Александръ Николаевичъ пожалъ плечами.
— Видите ли, братецъ, — съ разстановкой продолжала Катя, и опять мелкія росинки выступили у нея надъ бровями, — я изъ дома давно задумала уйти: какъ только эта Сашка… — съ нескрываемой ненавистью проговорила она; противное ей имя, необыкновенно живо напомнивъ Чилюку его грозную мать, — у насъ проявилась. Вотъ тогда я и передумала обо всемъ, что вы говорите. Магазиновъ у насъ въ городѣ нѣтъ, такъ о продавщицѣ только не думала. Стала я пытать себя, гожусь ли куда: въ гувернантки ли, въ учительши ль, въ акушерки очень мнѣ хотѣлось… Нѣтъ, — словно каменная у меня голова: ничего-то къ ней не пристаетъ, ничего въ ней не держится.
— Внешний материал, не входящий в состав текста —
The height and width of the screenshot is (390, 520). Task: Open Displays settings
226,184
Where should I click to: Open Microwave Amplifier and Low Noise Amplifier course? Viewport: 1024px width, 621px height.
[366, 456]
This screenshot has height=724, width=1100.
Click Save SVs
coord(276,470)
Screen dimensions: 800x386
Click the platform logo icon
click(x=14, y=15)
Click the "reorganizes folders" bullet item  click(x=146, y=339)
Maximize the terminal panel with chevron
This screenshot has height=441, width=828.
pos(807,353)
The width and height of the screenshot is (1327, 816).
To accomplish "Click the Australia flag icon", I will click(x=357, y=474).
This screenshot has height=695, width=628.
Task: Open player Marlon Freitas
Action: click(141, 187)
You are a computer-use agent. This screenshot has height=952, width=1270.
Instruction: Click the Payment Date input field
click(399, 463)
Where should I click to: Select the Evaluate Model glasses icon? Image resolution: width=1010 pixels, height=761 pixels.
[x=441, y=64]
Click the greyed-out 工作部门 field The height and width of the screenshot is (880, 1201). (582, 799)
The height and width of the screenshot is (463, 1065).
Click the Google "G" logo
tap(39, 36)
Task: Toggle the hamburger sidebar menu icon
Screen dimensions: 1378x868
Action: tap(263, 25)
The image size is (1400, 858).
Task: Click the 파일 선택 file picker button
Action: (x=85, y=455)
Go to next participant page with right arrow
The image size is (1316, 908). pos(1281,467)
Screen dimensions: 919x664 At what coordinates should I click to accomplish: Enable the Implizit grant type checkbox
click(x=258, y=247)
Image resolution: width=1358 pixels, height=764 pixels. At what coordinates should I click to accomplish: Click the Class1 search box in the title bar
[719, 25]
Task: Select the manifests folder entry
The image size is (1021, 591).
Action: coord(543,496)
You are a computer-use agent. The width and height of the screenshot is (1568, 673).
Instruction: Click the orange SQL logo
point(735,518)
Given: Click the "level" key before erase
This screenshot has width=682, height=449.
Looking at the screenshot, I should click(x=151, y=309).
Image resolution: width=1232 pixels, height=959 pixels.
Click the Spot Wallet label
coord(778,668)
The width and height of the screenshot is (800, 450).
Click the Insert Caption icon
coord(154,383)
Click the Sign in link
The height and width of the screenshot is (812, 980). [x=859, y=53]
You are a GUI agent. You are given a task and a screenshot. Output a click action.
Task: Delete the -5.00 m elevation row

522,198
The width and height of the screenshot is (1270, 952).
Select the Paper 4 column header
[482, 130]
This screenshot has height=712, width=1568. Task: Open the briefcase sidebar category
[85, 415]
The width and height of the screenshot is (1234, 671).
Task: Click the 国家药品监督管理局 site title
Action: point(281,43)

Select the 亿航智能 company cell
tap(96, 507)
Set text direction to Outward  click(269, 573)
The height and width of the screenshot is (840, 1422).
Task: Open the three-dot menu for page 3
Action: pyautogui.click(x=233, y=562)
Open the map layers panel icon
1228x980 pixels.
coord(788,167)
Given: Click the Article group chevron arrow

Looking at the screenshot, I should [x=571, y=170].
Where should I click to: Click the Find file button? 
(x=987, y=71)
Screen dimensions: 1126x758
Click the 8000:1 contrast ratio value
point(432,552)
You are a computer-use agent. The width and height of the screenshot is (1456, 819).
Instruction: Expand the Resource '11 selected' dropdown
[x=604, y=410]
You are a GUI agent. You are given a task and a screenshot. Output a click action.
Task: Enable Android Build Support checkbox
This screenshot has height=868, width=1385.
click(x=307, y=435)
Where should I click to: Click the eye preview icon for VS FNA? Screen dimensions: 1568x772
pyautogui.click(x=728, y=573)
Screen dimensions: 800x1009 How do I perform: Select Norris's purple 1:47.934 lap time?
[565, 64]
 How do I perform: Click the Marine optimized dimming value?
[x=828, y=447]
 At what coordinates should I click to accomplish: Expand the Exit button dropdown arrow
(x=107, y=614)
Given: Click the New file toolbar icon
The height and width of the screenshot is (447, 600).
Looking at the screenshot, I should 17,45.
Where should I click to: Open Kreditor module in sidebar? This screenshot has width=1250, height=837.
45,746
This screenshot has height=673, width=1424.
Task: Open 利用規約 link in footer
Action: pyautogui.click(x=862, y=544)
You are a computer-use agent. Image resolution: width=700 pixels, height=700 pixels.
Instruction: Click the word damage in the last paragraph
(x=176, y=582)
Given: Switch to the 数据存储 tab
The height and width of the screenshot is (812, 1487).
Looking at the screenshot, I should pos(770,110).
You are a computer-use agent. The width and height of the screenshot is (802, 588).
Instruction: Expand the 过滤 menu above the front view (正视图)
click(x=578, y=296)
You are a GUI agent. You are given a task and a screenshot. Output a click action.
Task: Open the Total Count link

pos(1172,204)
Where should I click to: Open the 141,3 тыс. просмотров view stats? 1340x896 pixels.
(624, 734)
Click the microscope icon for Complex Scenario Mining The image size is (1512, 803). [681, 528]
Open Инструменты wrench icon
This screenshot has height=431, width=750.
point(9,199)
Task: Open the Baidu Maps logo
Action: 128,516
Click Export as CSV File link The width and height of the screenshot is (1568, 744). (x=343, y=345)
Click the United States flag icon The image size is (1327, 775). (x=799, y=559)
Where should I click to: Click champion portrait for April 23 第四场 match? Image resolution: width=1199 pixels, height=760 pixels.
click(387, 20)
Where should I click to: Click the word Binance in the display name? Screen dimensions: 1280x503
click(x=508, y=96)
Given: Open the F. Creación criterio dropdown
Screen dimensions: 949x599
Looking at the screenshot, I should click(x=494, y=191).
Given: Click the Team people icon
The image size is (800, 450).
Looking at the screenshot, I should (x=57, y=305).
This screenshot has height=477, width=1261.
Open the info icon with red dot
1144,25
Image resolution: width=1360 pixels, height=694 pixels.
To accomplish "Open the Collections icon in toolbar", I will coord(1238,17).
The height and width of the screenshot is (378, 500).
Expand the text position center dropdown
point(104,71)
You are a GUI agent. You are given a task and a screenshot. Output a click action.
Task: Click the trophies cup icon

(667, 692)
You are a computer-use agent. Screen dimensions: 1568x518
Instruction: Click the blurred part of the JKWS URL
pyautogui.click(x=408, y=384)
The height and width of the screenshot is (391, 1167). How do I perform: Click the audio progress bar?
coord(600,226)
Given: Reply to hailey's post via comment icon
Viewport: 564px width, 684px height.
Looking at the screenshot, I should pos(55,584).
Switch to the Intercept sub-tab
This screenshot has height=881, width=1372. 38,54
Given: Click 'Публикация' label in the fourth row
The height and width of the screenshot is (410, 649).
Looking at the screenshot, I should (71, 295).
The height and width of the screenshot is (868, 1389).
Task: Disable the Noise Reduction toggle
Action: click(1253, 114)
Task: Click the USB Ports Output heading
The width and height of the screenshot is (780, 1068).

Что сегодня выучу, завтра… какое тамъ, завтра! — черезъ полчаса забуду. Всѣ слова улетаютъ, одинъ только туманъ остается. Тутъ мнѣ докторъ этотъ подвернулся. Ни на что, говорить, вы не надѣйтесь; у васъ не всѣ дома. Вы и здравомыслящая и все; но у васъ способности къ учобѣ отшиблены… Оно и впрямь: какъ не отшибить? — все тѣмъ же ровнымъ голосомъ вставила она, взяла руку брата и положила ее на свою голову, — чувствуете, какой шрамъ?.. У меня тутъ даже плѣшка, съ семитку, пожалуй, а то и больше; волосами зачесываю; хорошо, что густые, — не видать… Такъ, говорить докторъ, и знайте, что дальше не лучше, а хуже будетъ… насчетъ памяти, то есть. Ну, тогда я себя и порѣшила. Скажите, братецъ, вѣдь стыдно человѣку безъ всякаго дѣла жить на даровомъ хлѣбѣ?
— Стыдно, Катя…
— Да еще когда этотъ хлѣбъ такъ дорого, такихъ обидь стоить, что поперекъ горла становится… Я и пустилась своего хлѣба искать. Головой не могу найти, — думаю, руками найду…
— Извини, Катя, — поспѣшно перебилъ ее брать, — ты Толстого не начиталась ли?
— Нѣтъ… Какой Толстой? — спросила Катя съ откровеннымъ недоумѣніемъ.
— Писатель. Онъ почти то же говоритъ, что и ты. Только онъ вовсе умственный трудъ отметаетъ, всѣхъ зоветъ къ ручному.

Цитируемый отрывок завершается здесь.